Ever since the invention of bacon (between seven and ten thousand years ago shortly following the domestication of pigs in central Asia), one's ability to, as the adage goes, "bring it home" has been closely tied to the sexual success of an individual. It only stands to reason that good providers are considered better mates than those who are unwilling to or incapable of fulfilling basic needs. Ah, but there's more to that story than meets the eye. The concept of the strong hunter and the generous provider likely has a skewed history when it comes to our intrepid species. For homo sapiens sapiens, bringing home the bacon, literally and figuratively, isn't exclusively the domain of manly men. Quite the opposite, actually.

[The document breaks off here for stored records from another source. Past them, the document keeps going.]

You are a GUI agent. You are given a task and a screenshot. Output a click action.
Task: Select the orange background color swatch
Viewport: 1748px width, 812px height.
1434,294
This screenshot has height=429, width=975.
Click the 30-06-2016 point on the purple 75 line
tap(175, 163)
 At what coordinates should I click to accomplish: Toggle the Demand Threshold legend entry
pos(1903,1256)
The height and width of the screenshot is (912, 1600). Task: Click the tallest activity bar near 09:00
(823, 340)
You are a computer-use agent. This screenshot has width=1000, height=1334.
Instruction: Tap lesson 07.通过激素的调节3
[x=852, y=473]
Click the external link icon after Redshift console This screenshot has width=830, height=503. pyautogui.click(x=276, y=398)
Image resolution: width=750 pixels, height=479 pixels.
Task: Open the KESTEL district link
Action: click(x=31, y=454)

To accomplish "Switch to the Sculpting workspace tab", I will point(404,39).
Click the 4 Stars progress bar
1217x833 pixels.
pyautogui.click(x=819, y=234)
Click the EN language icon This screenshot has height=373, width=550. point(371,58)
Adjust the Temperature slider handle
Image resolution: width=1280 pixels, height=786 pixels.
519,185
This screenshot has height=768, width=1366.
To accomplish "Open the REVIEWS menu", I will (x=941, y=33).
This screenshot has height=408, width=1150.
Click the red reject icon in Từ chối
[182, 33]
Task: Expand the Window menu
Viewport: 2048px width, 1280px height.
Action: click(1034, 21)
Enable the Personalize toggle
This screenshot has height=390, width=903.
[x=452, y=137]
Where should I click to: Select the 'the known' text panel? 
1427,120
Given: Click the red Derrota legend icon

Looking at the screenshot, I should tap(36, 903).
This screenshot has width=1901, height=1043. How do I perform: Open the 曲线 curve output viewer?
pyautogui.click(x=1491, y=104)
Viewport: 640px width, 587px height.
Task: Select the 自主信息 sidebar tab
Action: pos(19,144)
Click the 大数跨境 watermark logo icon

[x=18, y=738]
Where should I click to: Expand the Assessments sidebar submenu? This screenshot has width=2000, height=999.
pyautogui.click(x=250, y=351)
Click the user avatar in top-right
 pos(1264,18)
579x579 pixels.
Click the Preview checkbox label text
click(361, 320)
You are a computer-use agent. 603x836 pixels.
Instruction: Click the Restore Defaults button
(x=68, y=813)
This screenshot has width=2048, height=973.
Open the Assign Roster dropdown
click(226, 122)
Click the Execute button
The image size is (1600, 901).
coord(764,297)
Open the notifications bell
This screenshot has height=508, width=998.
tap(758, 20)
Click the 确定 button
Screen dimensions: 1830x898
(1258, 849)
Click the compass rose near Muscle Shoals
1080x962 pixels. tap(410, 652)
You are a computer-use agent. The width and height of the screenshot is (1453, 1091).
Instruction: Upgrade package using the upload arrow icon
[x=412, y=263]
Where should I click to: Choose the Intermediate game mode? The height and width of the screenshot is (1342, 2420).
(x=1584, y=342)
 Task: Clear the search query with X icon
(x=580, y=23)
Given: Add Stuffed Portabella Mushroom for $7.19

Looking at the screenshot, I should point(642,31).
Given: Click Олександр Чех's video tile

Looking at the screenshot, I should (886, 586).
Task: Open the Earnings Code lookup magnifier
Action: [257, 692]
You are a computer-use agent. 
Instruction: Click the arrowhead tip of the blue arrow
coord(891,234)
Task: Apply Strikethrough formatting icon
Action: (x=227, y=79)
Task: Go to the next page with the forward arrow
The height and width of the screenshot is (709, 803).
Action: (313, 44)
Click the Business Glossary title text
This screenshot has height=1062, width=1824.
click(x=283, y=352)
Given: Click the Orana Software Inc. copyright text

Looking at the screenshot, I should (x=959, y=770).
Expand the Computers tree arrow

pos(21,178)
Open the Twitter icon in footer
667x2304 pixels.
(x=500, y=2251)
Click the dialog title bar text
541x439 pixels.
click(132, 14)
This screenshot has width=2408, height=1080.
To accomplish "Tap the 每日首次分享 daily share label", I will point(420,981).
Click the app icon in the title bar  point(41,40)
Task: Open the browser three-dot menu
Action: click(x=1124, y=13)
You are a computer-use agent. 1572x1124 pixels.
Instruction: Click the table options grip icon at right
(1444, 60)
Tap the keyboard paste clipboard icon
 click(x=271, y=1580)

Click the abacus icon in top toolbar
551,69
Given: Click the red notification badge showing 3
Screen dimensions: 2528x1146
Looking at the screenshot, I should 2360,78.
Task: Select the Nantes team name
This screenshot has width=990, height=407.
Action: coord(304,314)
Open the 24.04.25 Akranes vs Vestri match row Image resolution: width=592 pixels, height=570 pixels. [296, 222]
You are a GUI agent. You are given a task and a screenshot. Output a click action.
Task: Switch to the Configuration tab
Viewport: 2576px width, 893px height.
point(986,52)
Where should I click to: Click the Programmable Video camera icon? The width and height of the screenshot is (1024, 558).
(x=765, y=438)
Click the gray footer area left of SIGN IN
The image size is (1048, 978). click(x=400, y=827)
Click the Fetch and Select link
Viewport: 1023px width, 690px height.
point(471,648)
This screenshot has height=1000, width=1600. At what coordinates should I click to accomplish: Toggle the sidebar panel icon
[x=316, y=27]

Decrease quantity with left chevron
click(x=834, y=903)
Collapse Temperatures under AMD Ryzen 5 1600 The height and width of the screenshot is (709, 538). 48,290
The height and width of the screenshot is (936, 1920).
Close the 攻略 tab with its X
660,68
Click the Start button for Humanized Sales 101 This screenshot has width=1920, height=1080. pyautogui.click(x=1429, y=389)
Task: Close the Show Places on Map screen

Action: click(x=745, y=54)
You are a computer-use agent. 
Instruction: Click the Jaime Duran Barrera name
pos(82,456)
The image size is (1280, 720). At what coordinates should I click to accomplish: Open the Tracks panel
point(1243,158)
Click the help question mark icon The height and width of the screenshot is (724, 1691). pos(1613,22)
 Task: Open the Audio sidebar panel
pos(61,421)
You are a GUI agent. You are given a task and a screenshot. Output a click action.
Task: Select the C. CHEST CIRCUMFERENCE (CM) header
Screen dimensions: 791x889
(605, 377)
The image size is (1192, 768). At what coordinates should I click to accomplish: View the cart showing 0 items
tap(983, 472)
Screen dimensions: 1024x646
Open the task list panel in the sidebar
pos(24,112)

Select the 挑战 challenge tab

Aside from the fact that bacon curing itself was one of the few tasks in the gender divided past to be assigned to both men and women, the history of meat consumption by humans owes more to the clever and crafty than to the big and strong. While it's technically impossible to know exactly how prehistoric human society was structured, we can always look to our closest genetic cousins for a peek into what life was like for those scrappy early hominidae.

Take the Ivory Coast chimp study conducted by anthropologists Cristina Gomes and Christophe Boesch of the Max Planck Institute. Their data strongly suggests that male chimps who share meat (a supplementary delicacy for their species) with females outside their family group have a significantly higher chance of being accepted as mates. The study compensates for factors like pre-existing social status of the chimps involved, so Gomes and Boesch have isolated meat-gifting as a major factor in the sexual success of randy male chimpanzees.

But there's more to the story than that. Jill Pruetz and Paco Bertolani of Iowa State University were some of the first to witness chimps hunting for meat using wooden spears that take a significant amount of time and effort to craft. Naturally, those who made better spears got more meat and as the Gomes/Boesch study indicates, they probably got more sex as well. The funny thing about the spear situation is that the big, strong hunters weren't the ones to make good spears. It was the social misfits, the little guys (and girls) that concentrated on spear production as a way to compensate for being lower in the pecking order.

If we apply these same principles to human society, also considering our obvious differences from chimps, they paint a very interesting picture of what it actually means to get the meat, to bring home the bacon, in the human sense. Unlike chimps, human males are not very physically different from human females. So, the biggest, strongest human male in prehistory probably still didn't have the prowess to hunt with his bare hands like the biggest, strongest male chimps can today. So, early meat consumption by humans likely skewed toward the smart, crafty people, with no reason to believe males made more or better tools than females.

Update these revelations to the modern day and it reshapes the image of the good provider. The idea of the powerful Alpha Male doesn't fit in this model. Instead, the bringers of bacon have probably always been the smart, the inventive, the geeks who knew they couldn't posture like those Alphas. That would certainly explain why the population of our species is evenly divided by gender and why our society has evolved to make success possible without big muscles.

The lesson here is that, while good providers have a better chance of finding mates, what it means to be a good provider in the human sense is dramatically different than what it means in most other places in nature. If the chimps can teach us anything it's that it's important to have something to offer, regardless of how you get it.